Recent advancements in language-model-based video understanding have been
progressing at a remarkable pace, spurred by the introduction of Large Language
Models (LLMs). However, the focus of prior research has been predominantly on
devising a projection layer that maps video features to tokens, an approach
that is both rudimentary and inefficient. In our study, we introduce a
cutting-edge framework, VaQuitA, designed to refine the synergy between video
and textual information. At the data level, instead of sampling frames
uniformly, we implement a sampling method guided by CLIP-score rankings, which
enables a more aligned selection of frames with the given question. At the
feature level, we integrate a trainable Video Perceiver alongside a
Visual-Query Transformer (abbreviated as VQ-Former), which bolsters the
interplay between the input question and the video features. We also discover
that incorporating a simple prompt, "Please be critical", into the LLM input
can substantially enhance its video comprehension capabilities. Our
experimental results indicate that VaQuitA consistently sets a new benchmark
for zero-shot video question-answering tasks and is adept at producing
high-quality, multi-turn video dialogues with users.
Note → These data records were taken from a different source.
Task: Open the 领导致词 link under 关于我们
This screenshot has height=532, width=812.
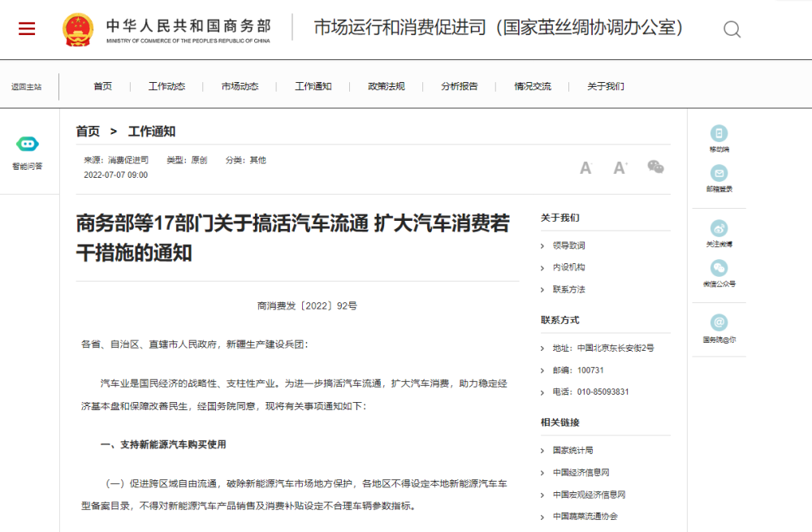Action: [x=568, y=245]
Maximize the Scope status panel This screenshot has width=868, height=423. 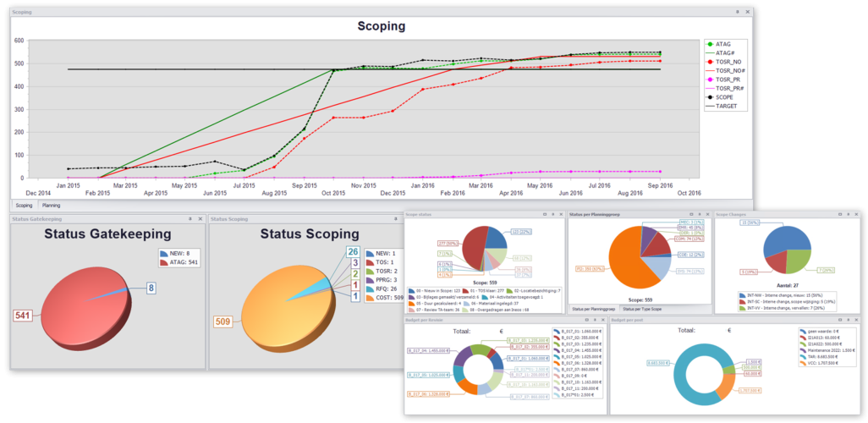tap(546, 215)
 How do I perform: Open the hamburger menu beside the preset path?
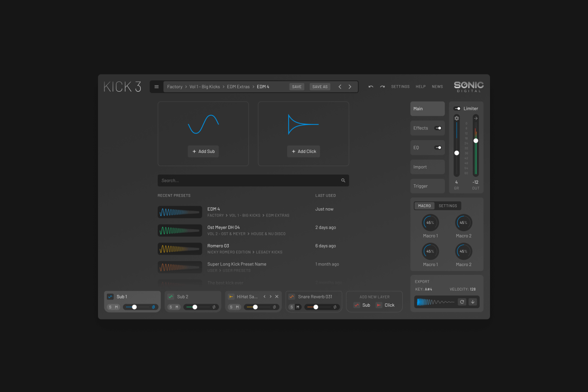pyautogui.click(x=156, y=87)
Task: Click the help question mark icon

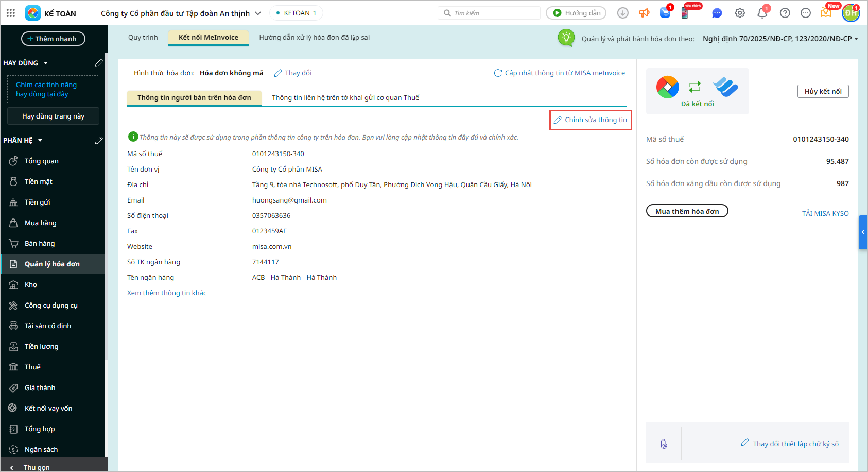Action: [785, 13]
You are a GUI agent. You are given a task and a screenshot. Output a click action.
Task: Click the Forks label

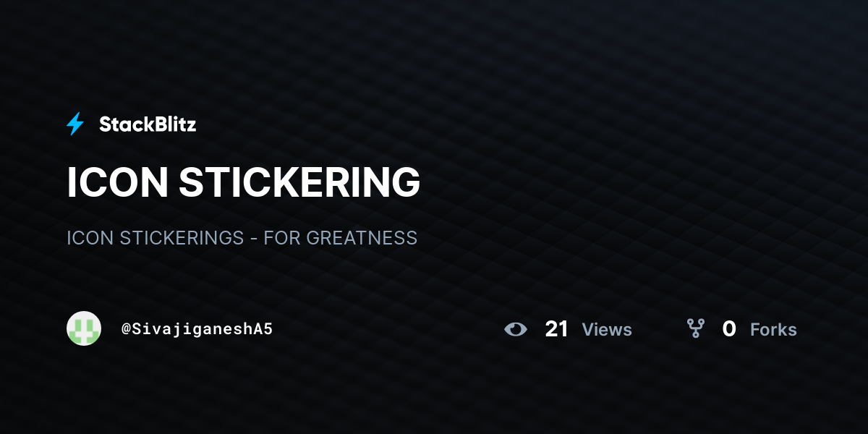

最近，基于语言模型的视频理解取得了令人瞩目的进展，这得益于大型语言模型（LLMs）的引入。然而，以往的研究重点主要集中在设计将视频特征映射到标记的投影层，这种方法既基础又低效。在我们的研究中，我们引入了一个最先进的框架 VaQuitA，旨在提高视频和文本信息之间的协同作用。在数据层面上，我们采用由 CLIP 分数排名引导的采样方法，而不是均匀采样帧，这样可以更好地选择与给定问题相一致的帧。在特征层面上，我们将可训练的视频感知器与 Visual-Query Transformer（简称 VQ-Former）集成在一起，以增强输入问题和视频特征之间的相互作用。我们还发现，将一个简单的提示 “Please be critical” 加入 LLM 输入可以大大增强其对视频的理解能力。我们的实验结果表明，VaQuitA 在零样本视频问答任务中始终保持着新的基准，并且能够与用户生成高质量的多轮视频对话。